Although the sale of artist catalogues has risen in popularity over recent years, with the likes of Pink Floyd, Peter Frampton, Bruce Springsteen, George Harrison and more reported to have handed over their music to publishing giants in multi-million dollar deals.

This deal, however, is being described as “quite rare”. In a new interview with The Times, Helen Grant shares that her father Peter owned a 20 percent stake in Led Zeppelin’s music. Helen and her sibling Warren Grant each inherited 10 percent of that stake after their father’s death in 1995, and now she is selling her share.

London-based New Media Law is the firm handling the sale, and when speaking to Music Business Worldwide, the firm’s Ian Penman confirmed that the deal includes a share of recorded music rights, publishing rights as well as a stake in the rights to the band’s trademarks including name and logo.

“Her father managed Led Zeppelin and owned 20 percent of the Zeppelin companies,” Penman told MBW. “So [the deal] is quite rare in that respect, because it includes trademarks. It includes the name.
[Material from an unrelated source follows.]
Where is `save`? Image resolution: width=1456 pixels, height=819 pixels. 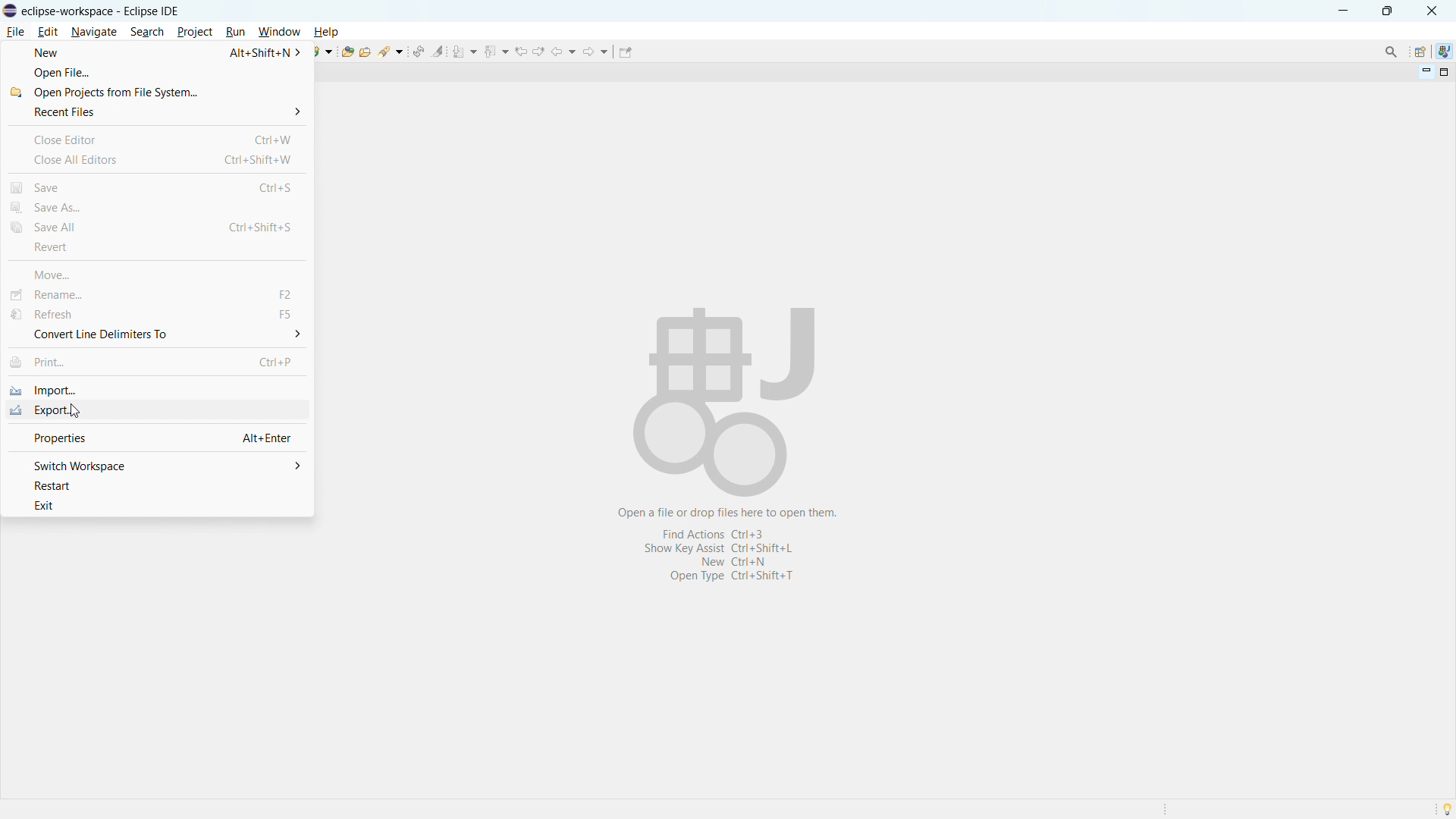 save is located at coordinates (157, 187).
The name, Led Zeppelin, is owned by a company that Helen co-owns.”

Penman later added that when Helen originally put the word out that she was considering selling her stake, she was approached with “several offers and extreme interest from some of the biggest names in the business”.

Penman further told MBW that she had instructed him to manage the sale around three months ago, adding: “We immediately got on. I was a big Zeppelin fan growing up.”

Penman confirmed that talks are still ongoing.